Text =>

BY MARINA VILLENUEVE
The minimum wage has risen to $15 per hour for all workers in New York City — making it among the first places in the country to reach the goal sought by many labor activists.
Workers elsewhere in the state will make less: $13 in the city’s near suburbs and $11.80 upstate. The changes officially took effect today, Tuesday.
In 2013, New York raised the minimum wage to $9 from $7.25 for non-tipped workers. A 2016 law called for the state to eventually raise its minimum wage to $15 but phased it in at different rates for New York City, the suburbs and upstate. The law also gave small New York City employers with 10 or fewer employees an extra year to make it to $15.
This year, Democrats who won newfound majorities in state legislatures and grabbed governors’ seats in 2018 successfully pushed to raise the minimum wage in several states.
But New York City is moving faster than many.
Washington, D.C.’s minimum wage will jump to $14 in July. California’s will jump to $15 in 2022, while Massachusetts will reach $15 by 2023, and New Jersey by 2024. The minimum wage in Seattle, meanwhile, will soon hit $16.39.
“We’re seeing an unprecedented number of states, cities, and counties raise the minimum wage,” said Yannet Lathrop, researcher and policy analyst with the National Employment Law Project. “Local communities all around the country strongly support raising the minimum wage, because people see their friends, neighbors, or themselves working hard but not getting ahead.”
Democratic Governor Andrew Cuomo has praised the rate, which has gone up at a time when unemployment is historically low at 4% in New York. His administration recently released a report that cited such unemployment figures and rising average wages and found “negligible, if any impacts” on labor demands throughout the state.

Data provided =>
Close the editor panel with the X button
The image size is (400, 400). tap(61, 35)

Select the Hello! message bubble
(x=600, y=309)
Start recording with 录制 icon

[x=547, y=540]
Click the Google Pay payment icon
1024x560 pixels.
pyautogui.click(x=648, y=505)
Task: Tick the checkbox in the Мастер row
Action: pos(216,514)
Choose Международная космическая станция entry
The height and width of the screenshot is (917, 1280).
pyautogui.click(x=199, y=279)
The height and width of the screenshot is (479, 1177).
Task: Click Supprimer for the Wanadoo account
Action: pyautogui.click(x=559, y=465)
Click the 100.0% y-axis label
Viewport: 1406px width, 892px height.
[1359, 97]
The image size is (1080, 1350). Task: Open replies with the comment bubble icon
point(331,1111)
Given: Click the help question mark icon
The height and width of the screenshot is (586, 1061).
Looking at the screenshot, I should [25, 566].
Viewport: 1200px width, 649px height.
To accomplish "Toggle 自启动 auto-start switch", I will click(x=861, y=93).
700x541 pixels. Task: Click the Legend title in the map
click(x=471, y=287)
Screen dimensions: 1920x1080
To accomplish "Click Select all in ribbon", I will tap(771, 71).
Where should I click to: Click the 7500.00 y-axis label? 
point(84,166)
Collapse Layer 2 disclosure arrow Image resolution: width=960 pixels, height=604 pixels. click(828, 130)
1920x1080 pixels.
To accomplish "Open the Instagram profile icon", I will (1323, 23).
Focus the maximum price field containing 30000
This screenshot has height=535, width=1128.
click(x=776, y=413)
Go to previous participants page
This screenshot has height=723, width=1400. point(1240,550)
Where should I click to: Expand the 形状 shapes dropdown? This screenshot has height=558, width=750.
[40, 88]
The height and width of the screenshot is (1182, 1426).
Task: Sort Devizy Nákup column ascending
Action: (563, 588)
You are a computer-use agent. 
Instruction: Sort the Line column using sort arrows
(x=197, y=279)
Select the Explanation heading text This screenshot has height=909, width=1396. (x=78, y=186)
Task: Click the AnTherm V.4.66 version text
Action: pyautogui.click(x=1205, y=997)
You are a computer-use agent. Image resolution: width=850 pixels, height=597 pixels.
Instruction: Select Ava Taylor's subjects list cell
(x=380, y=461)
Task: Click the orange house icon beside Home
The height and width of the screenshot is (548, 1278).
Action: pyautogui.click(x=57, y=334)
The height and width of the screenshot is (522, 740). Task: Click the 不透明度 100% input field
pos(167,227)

Required actions =>
1. In the minimum wage article, rewrite the part that opens with the words containing "Workers elsewhere in" and closes with "faster than many.", putting "outskirts" wherever "suburbs" appears.
2. Decide whether each statement agrees with the minimum wage article, answering yes or no and quoting the words that settle it: (a) Upstate workers will make $11.80 per hour. (b) New York raised its minimum wage to $9 in 2016. (c) Massachusetts will reach a $15 minimum wage by 2023.
3. Write a continuation of the article on New York's minimum wage, beginning right after its final sentence.

Your written answers =>
1.
Workers elsewhere in the state will make less: $13 in the city’s near outskirts and $11.80 upstate. The changes officially took effect today, Tuesday.
In 2013, New York raised the minimum wage to $9 from $7.25 for non-tipped workers. A 2016 law called for the state to eventually raise its minimum wage to $15 but phased it in at different rates for New York City, the outskirts and upstate. The law also gave small New York City employers with 10 or fewer employees an extra year to make it to $15.
This year, Democrats who won newfound majorities in state legislatures and grabbed governors’ seats in 2018 successfully pushed to raise the minimum wage in several states.
But New York City is moving faster than many.

2.
(a) Yes: "$13 in the city’s near suburbs and $11.80 upstate."
(b) No: "In 2013, New York raised the minimum wage to $9 from $7.25 for non-tipped workers."
(c) Yes: "Massachusetts will reach $15 by 2023"

3.
“New York is leading the fight for economic justice, proudly setting a national example by raising the minimum wage to $15,” Cuomo said.
Critics have said businesses might be forced to cut hours and jobs because of the hike. The New York City Hospitality Alliance says its recent survey shows over three-quarters of service and limited service restaurants said they reduced employee hours while over a third eliminated jobs. But the Cuomo administration report expects the 2020 minimum wage increases will be absorbed by projected moderate growth in employment and wages.
New York’s minimum wage, which has been steadily increasing in much of the state in recent years, has also been blamed for contributing to a budgetary shortfall to the tune of $6 billion. The state is spending $4 billion more on Medicaid than it budgeted, and the Cuomo administration says that’s largely because it’s costing more to pay health care aides and other workers as the minimum wage has risen.
Cuomo’s administration will also be studying when the minimum wage should reach $15 in Hudson Valley and upstate communities, which are contending with a tight labor market and struggling economies as the state’s population declines.
E.J. McMahon, of the Empire Center, called for an independent analysis of how New York’s minimum wage hike has impacted employment and prices. He pointed to labor figures showing a decline in hours worked in certain parts of upstate New York.
“You hear a lot of negative anecdotes,” he said. “The data don’t show anything conclusive.”